History log of /linux-master/arch/x86/kernel/cpu/intel_epb.c
Revision Date Author Comments
# d87c4937 21-Nov-2023 James Morse <james.morse@arm.com>

x86: intel_epb: Don't rely on link order

intel_epb_init() is called as a subsys_initcall() to register cpuhp
callbacks. The callbacks make use of get_cpu_device() which will return
NULL unless register_cpu() has been called. register_cpu() is called
from topology_init(), which is also a subsys_initcall().

This is fragile. Moving the register_cpu() to a different
subsys_initcall() leads to a NULL dereference during boot.

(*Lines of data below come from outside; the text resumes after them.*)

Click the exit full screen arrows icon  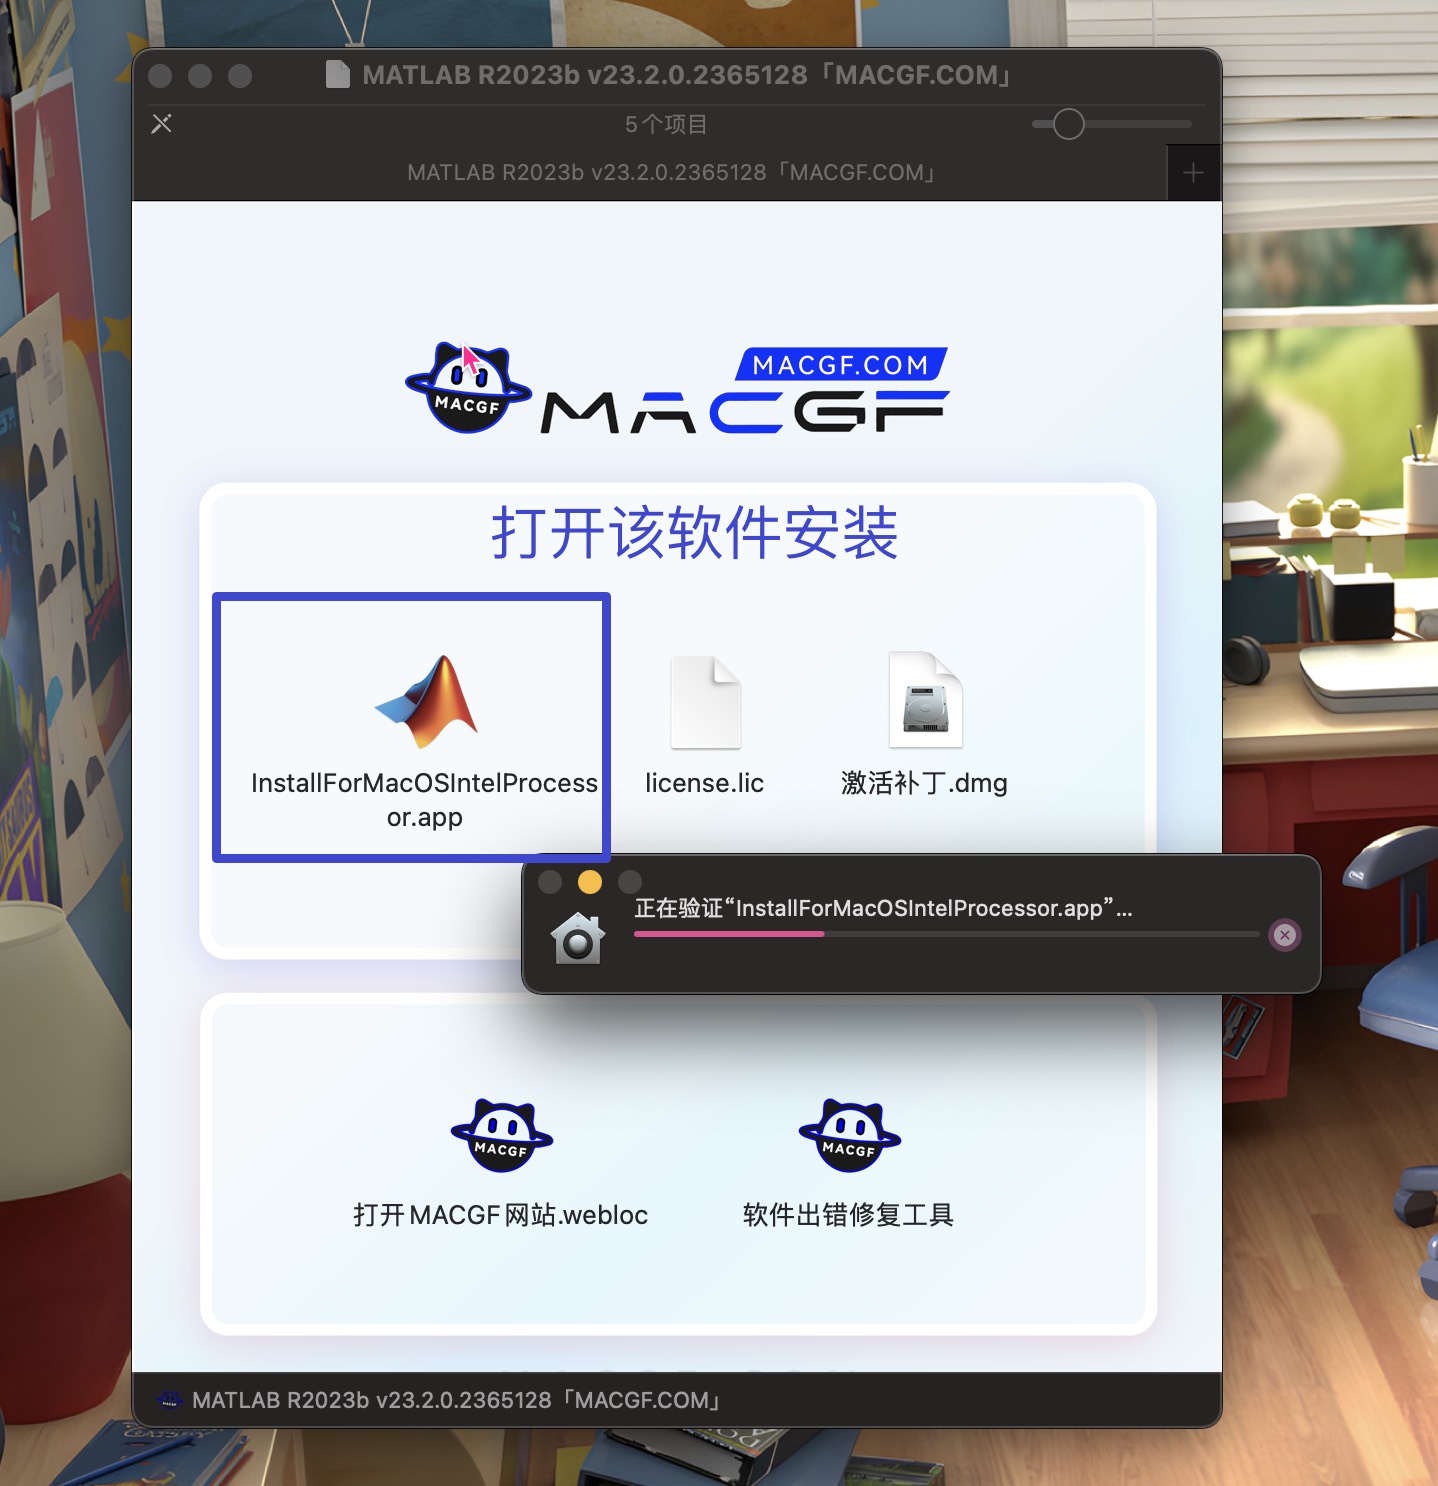point(161,123)
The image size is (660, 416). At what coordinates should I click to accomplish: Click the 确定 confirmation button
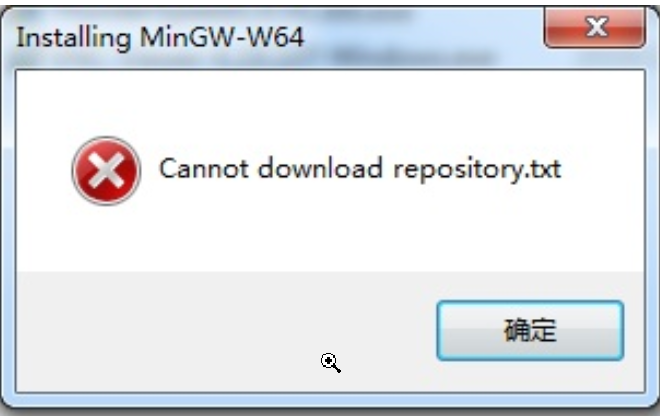530,331
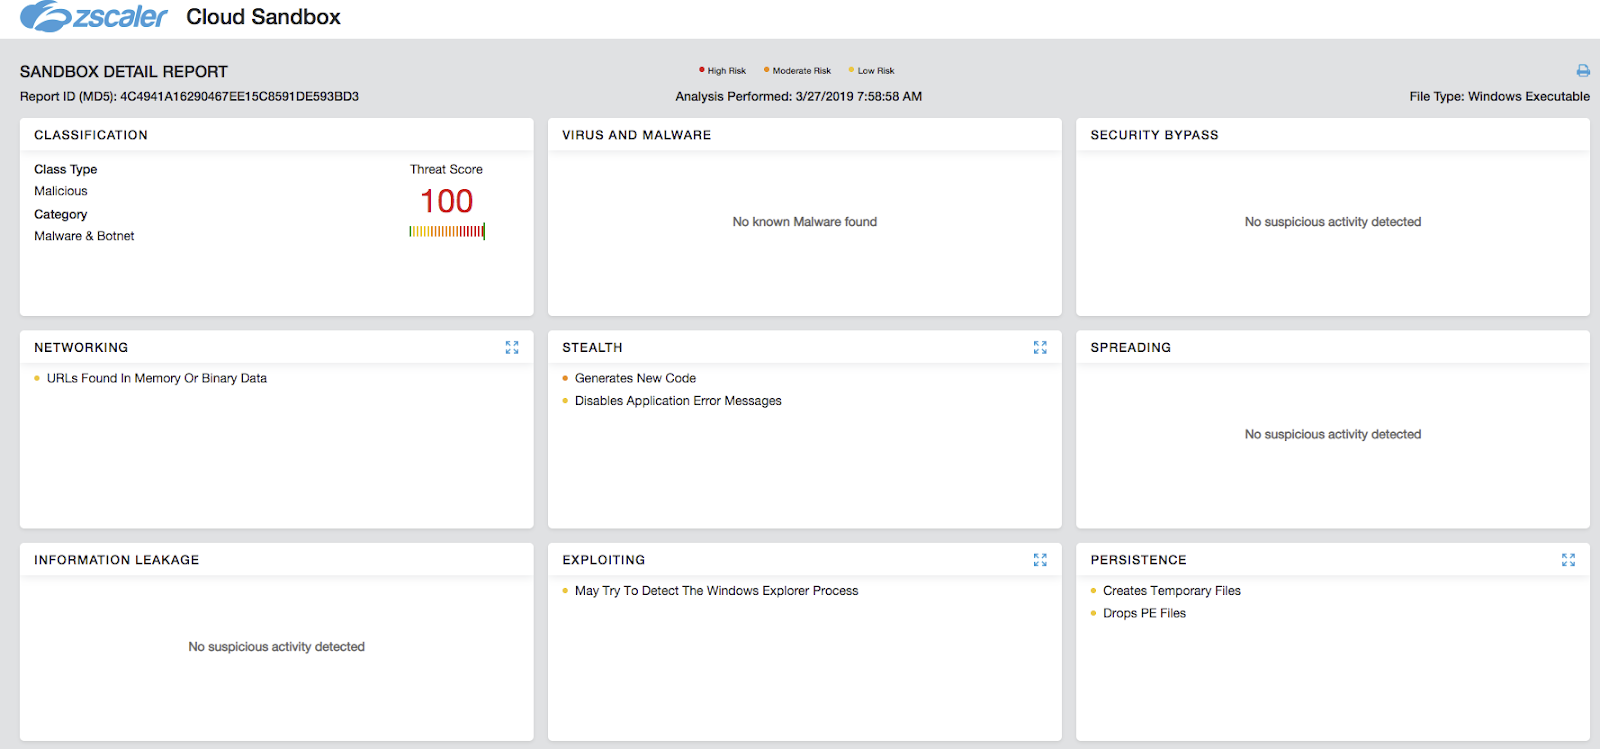Click the Report ID MD5 hash
This screenshot has height=749, width=1600.
[239, 97]
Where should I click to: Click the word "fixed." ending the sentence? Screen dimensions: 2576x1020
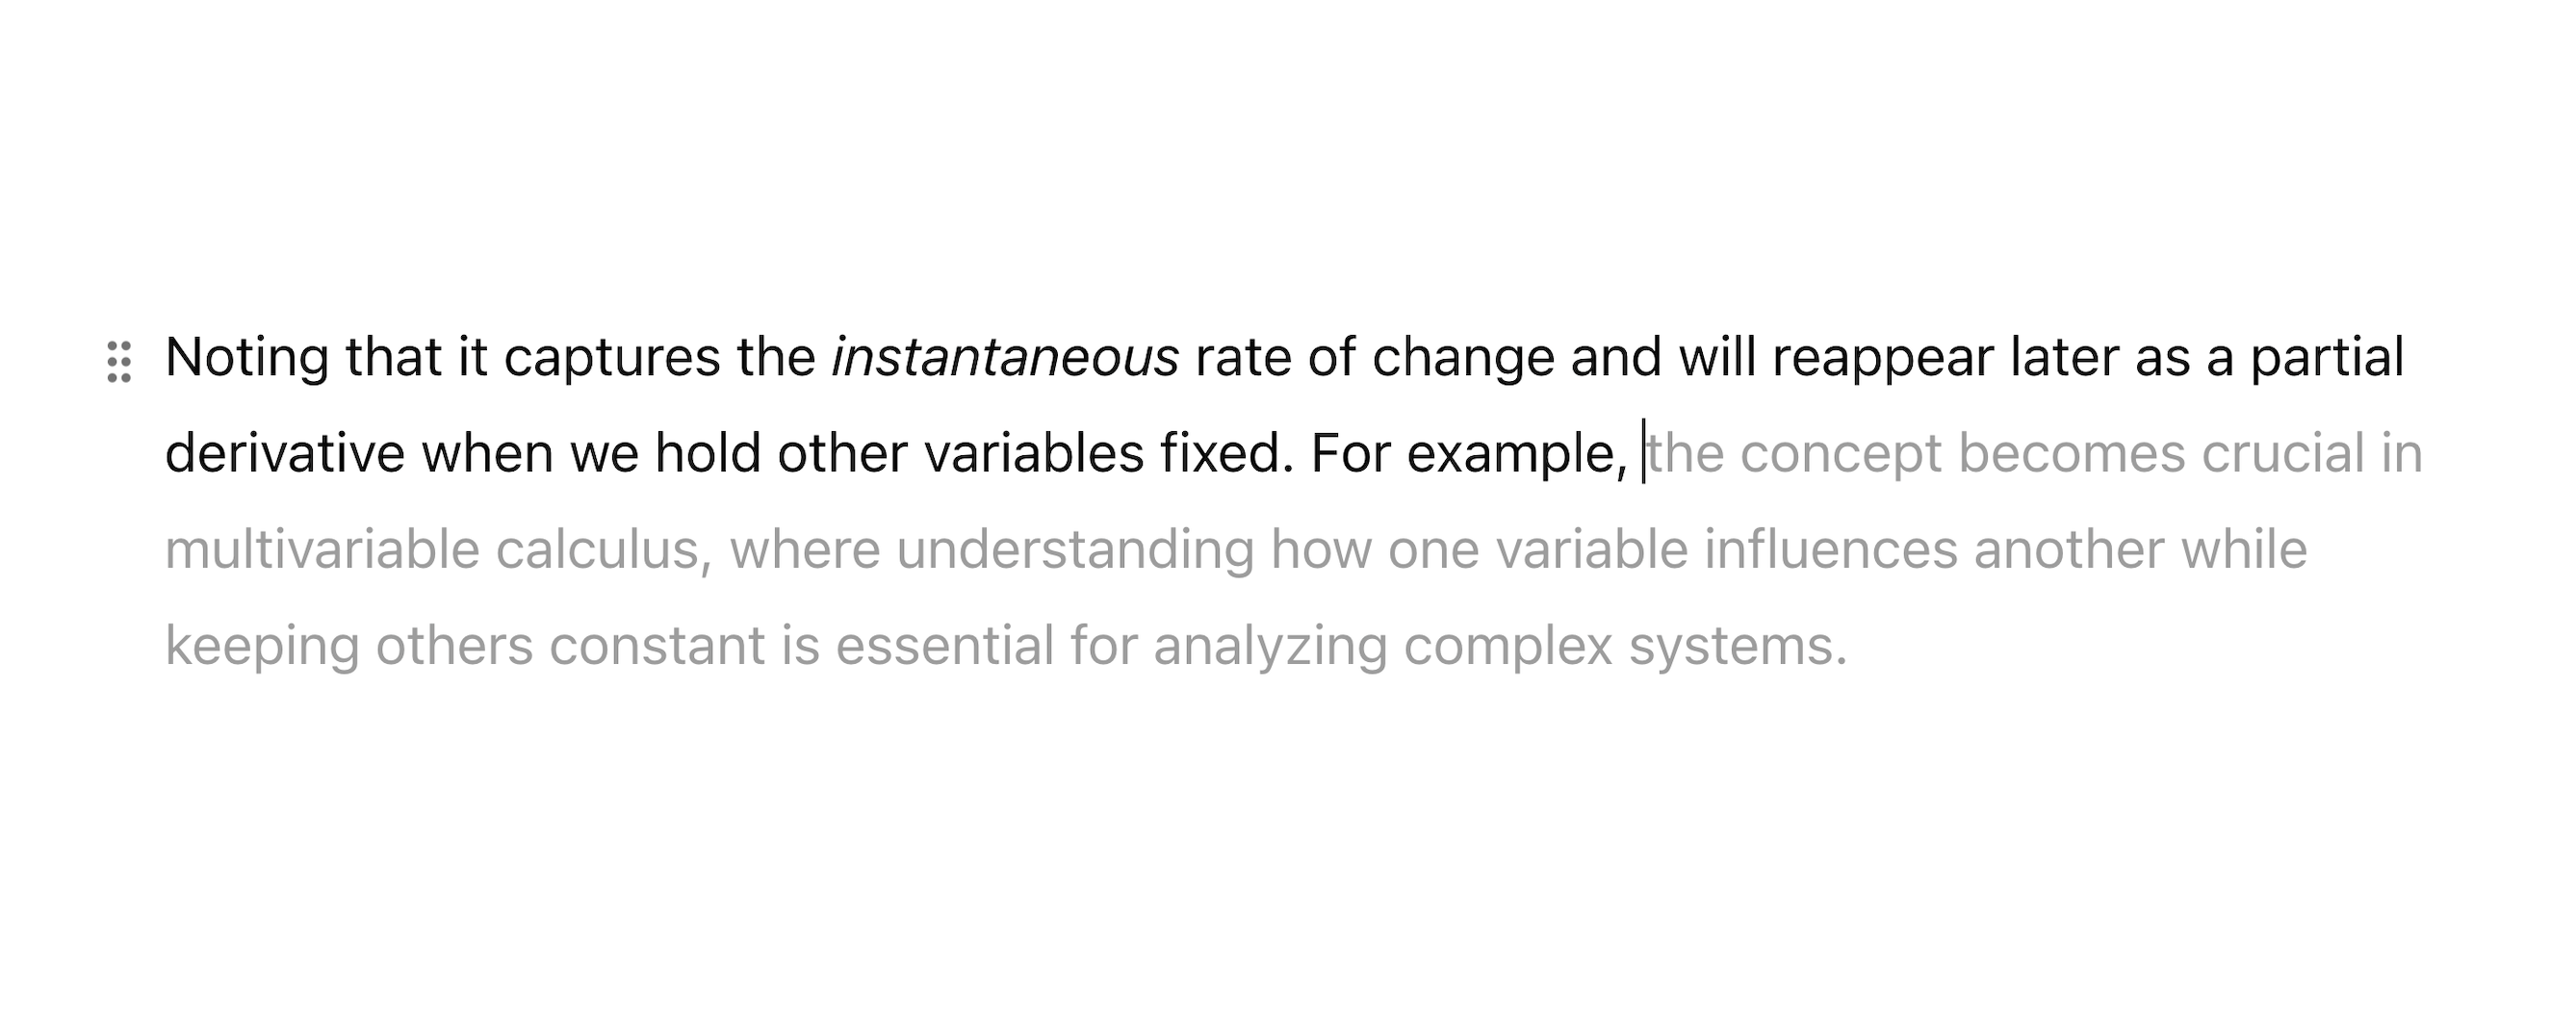point(1226,454)
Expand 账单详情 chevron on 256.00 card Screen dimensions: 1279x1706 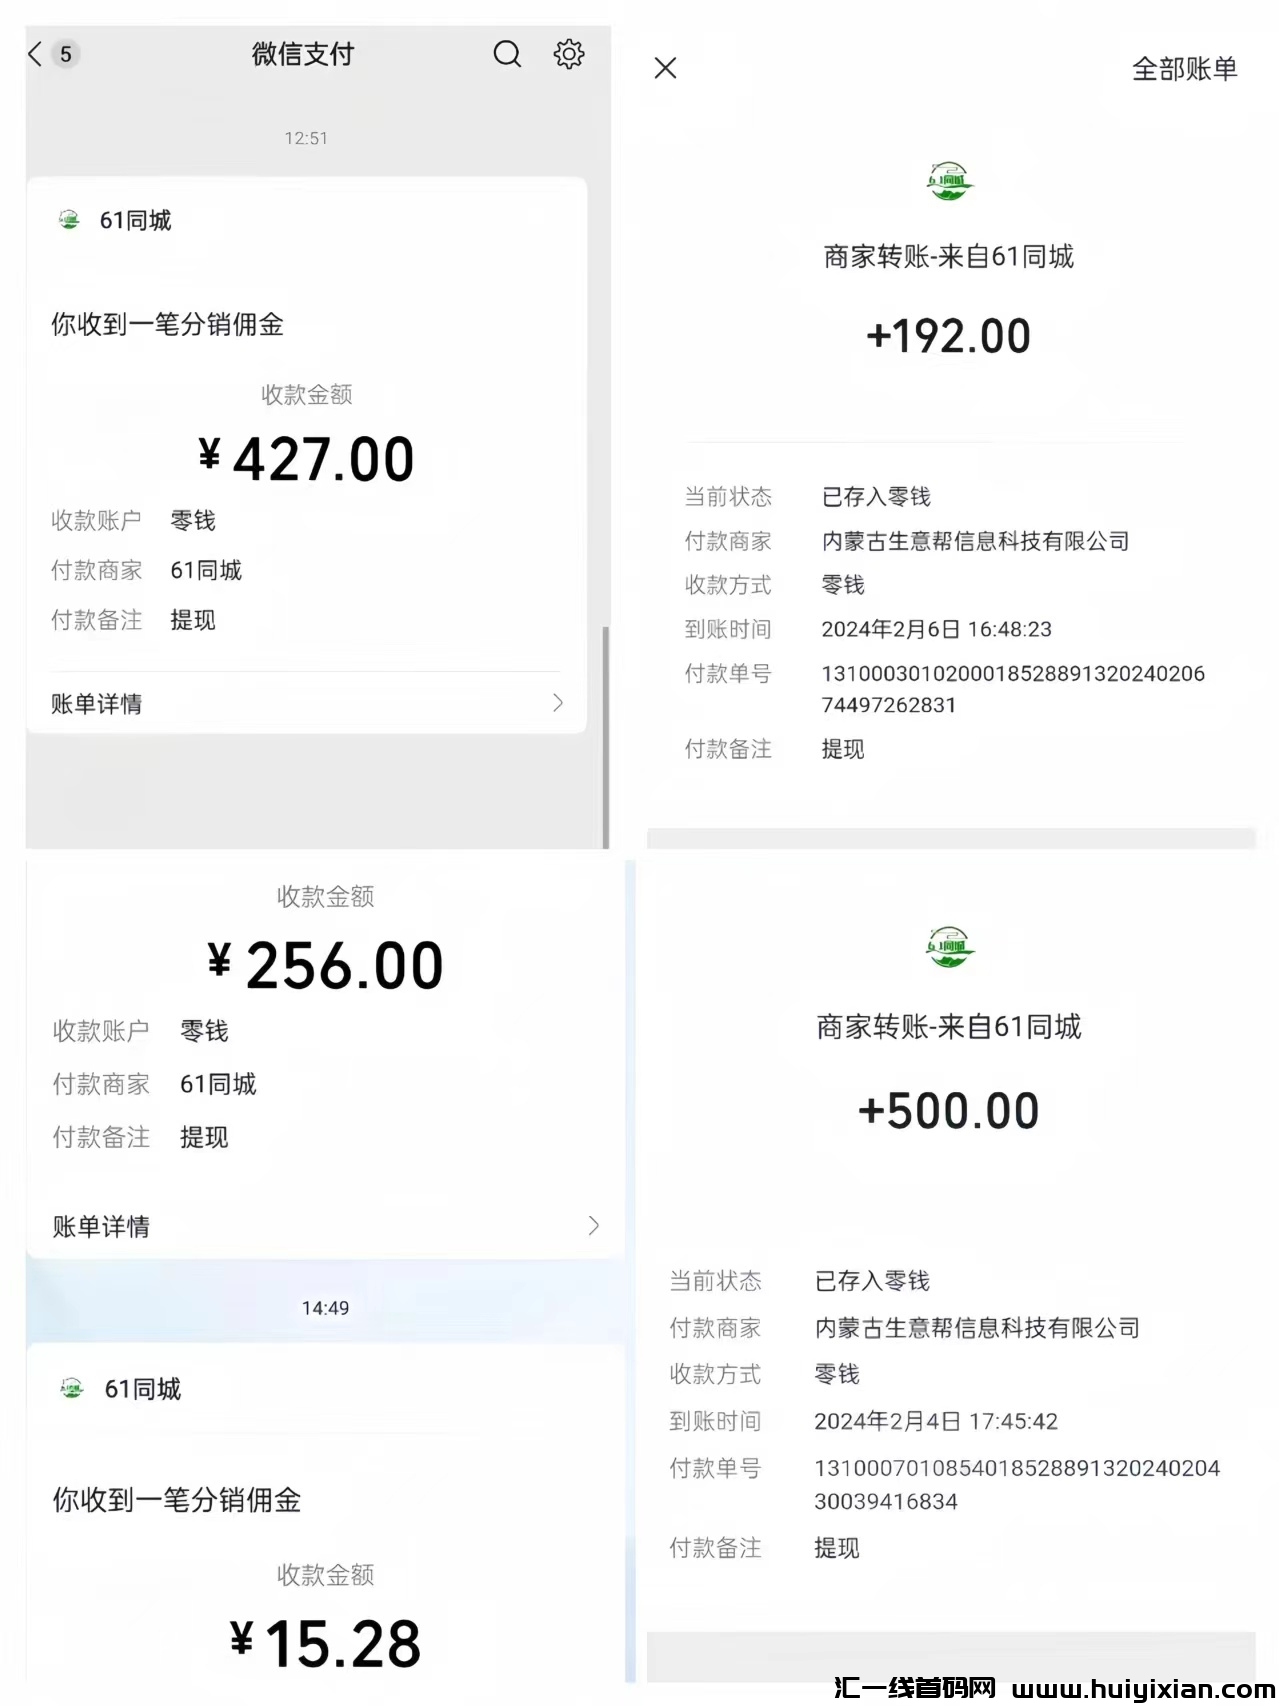(x=593, y=1225)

Make intel_epb_init() a late_initcall(), user-space can't provide a
policy before this point anyway.

Signed-off-by: James Morse <james.morse@arm.com>
Reviewed-by: Gavin Shan <gshan@redhat.com>
Signed-off-by: "Russell King (Oracle)" <rmk+kernel@armlinux.org.uk>
Acked-by: "Rafael J. Wysocki" <rafael.j.wysocki@intel.com>
Reviewed-by: Thomas Gleixner <tglx@linutronix.de>
Link: https://lore.kernel.org/r/E1r5R2m-00Csyb-2S@rmk-PC.armlinux.org.uk
Signed-off-by: Greg Kroah-Hartman <gregkh@linuxfoundation.org>


# 5bfa0e45 24-Nov-2023 James Morse <james.morse@arm.com>

x86/cpu/intel_epb: Don't rely on link order

intel_epb_init() is called as a subsys_initcall() to register cpuhp
callbacks. The callbacks make use of get_cpu_device() which will return
NULL unless register_cpu() has been called. register_cpu() is called
from topology_init(), which is also a subsys_initcall().

This is fragile. Moving the register_cpu() to a different
subsys_initcall() leads to a NULL dereference during boot.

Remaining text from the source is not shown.